Société › Education

Cameroun : deux factions du mouvement OTS défendent des positions divergentes

Les Mouvements OTS affichent leurs divergences
Grégoire Owona, ministre du Travail et de la Sécurité sociale

Les mouvements « On a trop souffert » (OTS), faction républicaine et ordinaire ont affiché cette divergence de vue dans le cadre du dialogue social avec le ministre Grégoire Owona ce mardi 15 mars 2022.

L’environnement éducatif camerounais est en crise depuis plus de trois semaines. Les enseignants du secondaire sont  en grève pour manifester leur colère et pousser les autorités gouvernementales à répondre à leurs revendications.

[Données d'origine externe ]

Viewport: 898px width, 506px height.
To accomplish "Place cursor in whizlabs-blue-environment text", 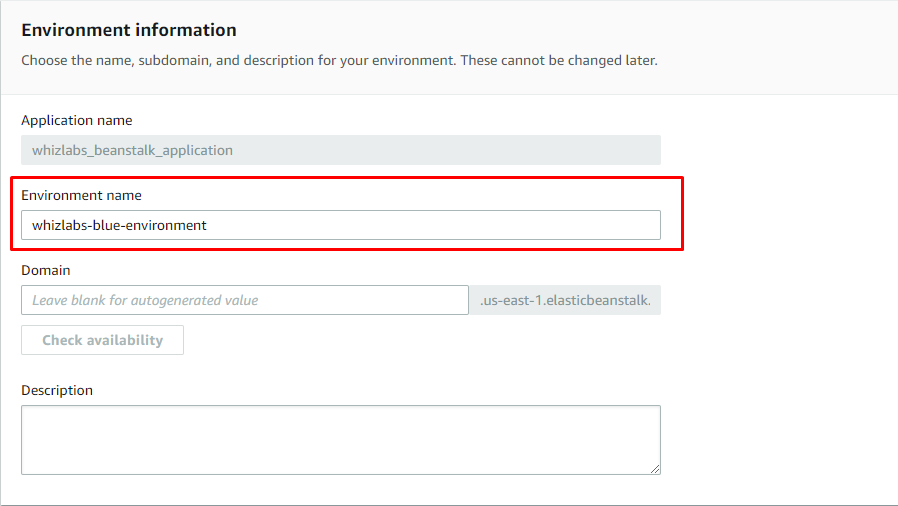I will (119, 225).
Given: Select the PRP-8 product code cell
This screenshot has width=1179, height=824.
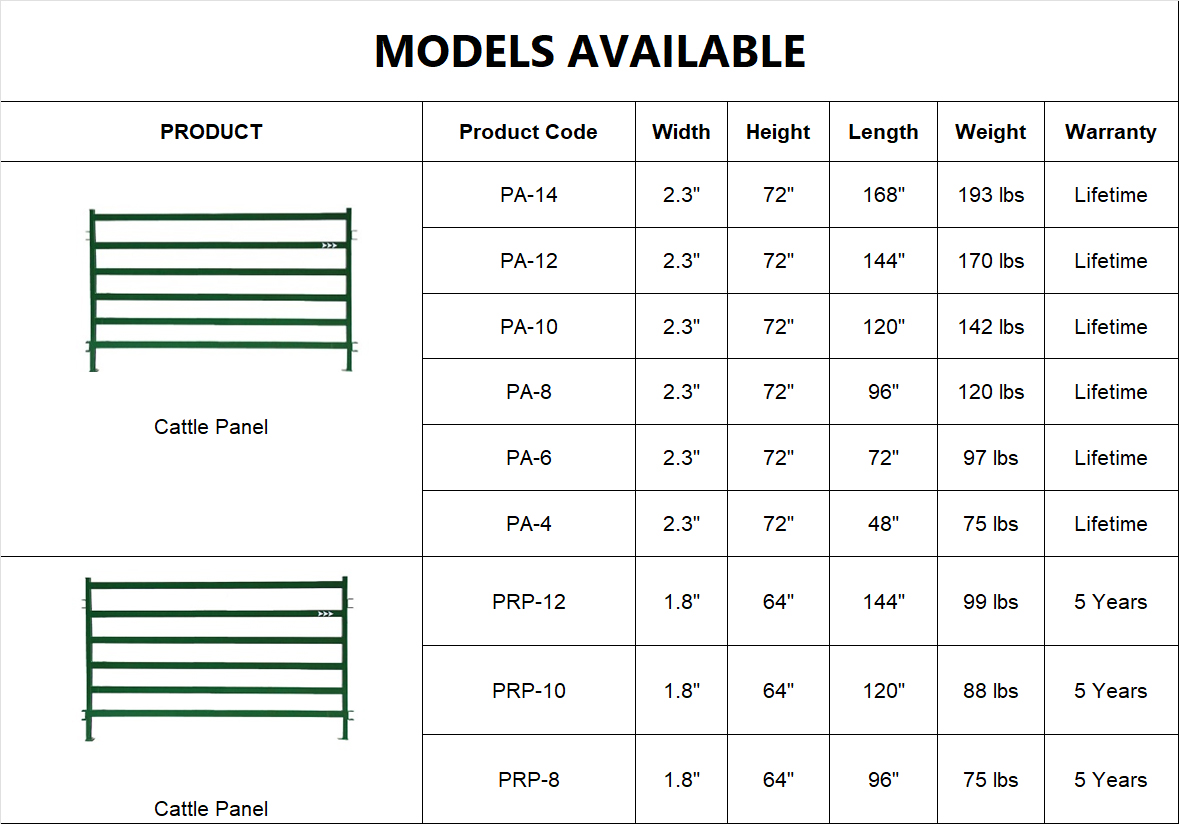Looking at the screenshot, I should (529, 780).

Le 09 mars 2022, le chef de l’Etat a donné des directives à son gouvernement pour résoudre les problèmes des enseignants. Depuis lors, le Collectif OTS divisé en deux factions, défend deux positions différentes.

OTS ordinaire entend militer pour le maintien de l’opération craie morte. L’enjeu est d’amener le gouvernement à payer toutes les dettes de l’Etat envers les enseignants. Le mouvement avance qu’une fois que les mesures édictées sont mises en œuvre, il procédera à la levée du mot d’ordre de grève.

C’est cette position que ses représentants ont soutenu ce mardi au cours de la rencontre avec le ministre du Travail et de la Sécurité sociale. « Nous voulons que des mesures soient prises par exemple, à la fin de ce mois déjà, que la totalité des salaires soit payée et l’autonomisation des avancements de groupe. Dès lors que l’Etat peut résorber nos problèmes, je peux vous assurer qu’on va reprendre d’abord les cours », a confié un représentant OTS à Royal FM.

Cependant, « OTS républicain » milite pour la reprise des enseignements et l’accompagnement du gouvernement dans la mise en œuvre des directives présidentielles.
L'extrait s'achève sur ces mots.